### [TRY IT]
Pick out each line of the records in which the word "green" appears.
DATASET CONTENT START
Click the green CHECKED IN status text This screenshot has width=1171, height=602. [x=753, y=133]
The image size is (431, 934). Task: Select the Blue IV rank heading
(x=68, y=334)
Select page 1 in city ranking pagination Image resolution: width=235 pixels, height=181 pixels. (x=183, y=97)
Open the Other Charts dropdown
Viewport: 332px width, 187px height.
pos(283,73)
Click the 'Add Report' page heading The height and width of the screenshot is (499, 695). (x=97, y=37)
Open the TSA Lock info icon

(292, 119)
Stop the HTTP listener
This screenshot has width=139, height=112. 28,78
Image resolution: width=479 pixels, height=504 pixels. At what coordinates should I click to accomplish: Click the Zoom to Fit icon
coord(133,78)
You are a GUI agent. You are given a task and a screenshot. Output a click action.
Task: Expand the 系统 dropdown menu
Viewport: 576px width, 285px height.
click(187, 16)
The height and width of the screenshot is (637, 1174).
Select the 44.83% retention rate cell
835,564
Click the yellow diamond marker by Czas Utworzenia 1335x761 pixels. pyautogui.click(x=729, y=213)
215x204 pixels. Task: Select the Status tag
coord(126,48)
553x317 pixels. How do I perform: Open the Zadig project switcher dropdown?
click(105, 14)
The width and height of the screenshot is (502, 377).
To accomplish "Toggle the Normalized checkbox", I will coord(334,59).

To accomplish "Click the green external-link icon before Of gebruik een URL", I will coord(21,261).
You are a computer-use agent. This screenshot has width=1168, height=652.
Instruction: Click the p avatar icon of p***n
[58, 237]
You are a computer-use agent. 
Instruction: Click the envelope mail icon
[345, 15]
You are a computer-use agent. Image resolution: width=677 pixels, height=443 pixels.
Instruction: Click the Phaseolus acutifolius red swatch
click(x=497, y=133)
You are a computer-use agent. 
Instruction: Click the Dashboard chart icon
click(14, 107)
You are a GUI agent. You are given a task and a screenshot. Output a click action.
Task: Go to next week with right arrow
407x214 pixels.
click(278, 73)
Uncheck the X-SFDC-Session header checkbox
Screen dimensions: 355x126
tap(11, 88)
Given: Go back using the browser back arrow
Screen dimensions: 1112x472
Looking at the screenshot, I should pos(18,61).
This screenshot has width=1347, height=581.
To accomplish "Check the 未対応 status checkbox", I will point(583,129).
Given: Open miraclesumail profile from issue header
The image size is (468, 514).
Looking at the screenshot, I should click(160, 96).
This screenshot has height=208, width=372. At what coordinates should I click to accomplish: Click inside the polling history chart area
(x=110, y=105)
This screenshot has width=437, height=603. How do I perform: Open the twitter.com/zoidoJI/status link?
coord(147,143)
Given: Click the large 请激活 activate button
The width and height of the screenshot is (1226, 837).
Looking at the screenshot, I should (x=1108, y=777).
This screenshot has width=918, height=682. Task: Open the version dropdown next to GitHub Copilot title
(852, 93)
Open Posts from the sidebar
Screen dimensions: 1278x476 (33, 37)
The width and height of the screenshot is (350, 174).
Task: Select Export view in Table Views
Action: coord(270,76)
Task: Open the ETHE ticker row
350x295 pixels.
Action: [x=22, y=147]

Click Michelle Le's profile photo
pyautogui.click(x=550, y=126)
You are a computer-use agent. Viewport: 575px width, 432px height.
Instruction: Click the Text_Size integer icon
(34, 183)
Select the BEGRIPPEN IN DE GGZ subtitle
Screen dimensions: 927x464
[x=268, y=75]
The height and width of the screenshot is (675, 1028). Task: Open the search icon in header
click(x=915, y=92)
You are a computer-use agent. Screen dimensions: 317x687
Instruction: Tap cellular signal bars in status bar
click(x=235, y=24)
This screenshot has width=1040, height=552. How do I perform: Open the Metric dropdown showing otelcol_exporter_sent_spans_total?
DATASET CONTENT END
### [RESULT FOR THIS EXERCISE]
Click the green CHECKED IN status text This screenshot has width=1171, height=602. [x=753, y=133]
To accomplish "Click the green external-link icon before Of gebruik een URL", I will coord(21,261).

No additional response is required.